Sempre me surpreendeu o porquê de no GXP, determinadas peças terem cavalos de metal, pesadíssimos e que faziam um barulho medonho nas mãos pouco graciosas de alguns jogadores mais emotivos do nosso Clube. Agora percebo! Mas há um mistério que nem o Eduardo Monteiro conseguiu resolver: Existem dois tipos de cavalo de metal no GXP. Um mais aparentado às peças "Jaques" de origem inglesa, outro enorme, alto, muito parecido com cavalos de peças russas do início do século. Porque teria o Sr. Oliveira feito dois tipos de cavalos? Onde foi buscar o molde para os realizar? Realmente o que teria levado alguém a roubar os cavalos de jogos de peças?! Seria o "tal" que os alimentava, ou algum sócio com um espírito encarnado de Chigorin? Aí vai o belíssimo texto do Engº Eduardo Monteiro, com as fotos dos cavalos referidos no mesmo, mais o tal de estilo "Chigoriniano". Por última uma foto deliciosa com uma equipa de luxo do GXP, campeã Nacional da 2ª Divisão, onde aparece o autor deste delicioso texto(o último da direita), bem como o Bernardino Passos, O Jaime Gilbert e o João Andersen.

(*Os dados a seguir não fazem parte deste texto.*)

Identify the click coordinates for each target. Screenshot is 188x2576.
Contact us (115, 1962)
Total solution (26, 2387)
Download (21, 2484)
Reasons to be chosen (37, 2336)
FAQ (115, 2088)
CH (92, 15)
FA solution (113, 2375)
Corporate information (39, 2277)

Cavaleiros , cavalos, livro, pinha e parafusos


No final da década de cinquenta ou início dos anos sessenta, era possível observar um equídeo castanho , luxuosamente brilhante, montado por Cavaleiro vestido com facto nobre, onde nem faltava o apropriado chapéu .


O cavalo num passo bailado levantava geometricamente as patas fazendo a minha delícia de adolescência. Era vulgar vê-lo em Stª Catarina ou na avenida dos Aliados no meio do transito, então muito mais denso que hoje mercê do baixíssimo custo da gasolina .


Por interessante casualidade, nesse tempo faltaram quatro cavalos num jogo do Grupo!!!!!

Alguém os teria levado, logicamente não por lhe fazerem falta no seu jogo domestico…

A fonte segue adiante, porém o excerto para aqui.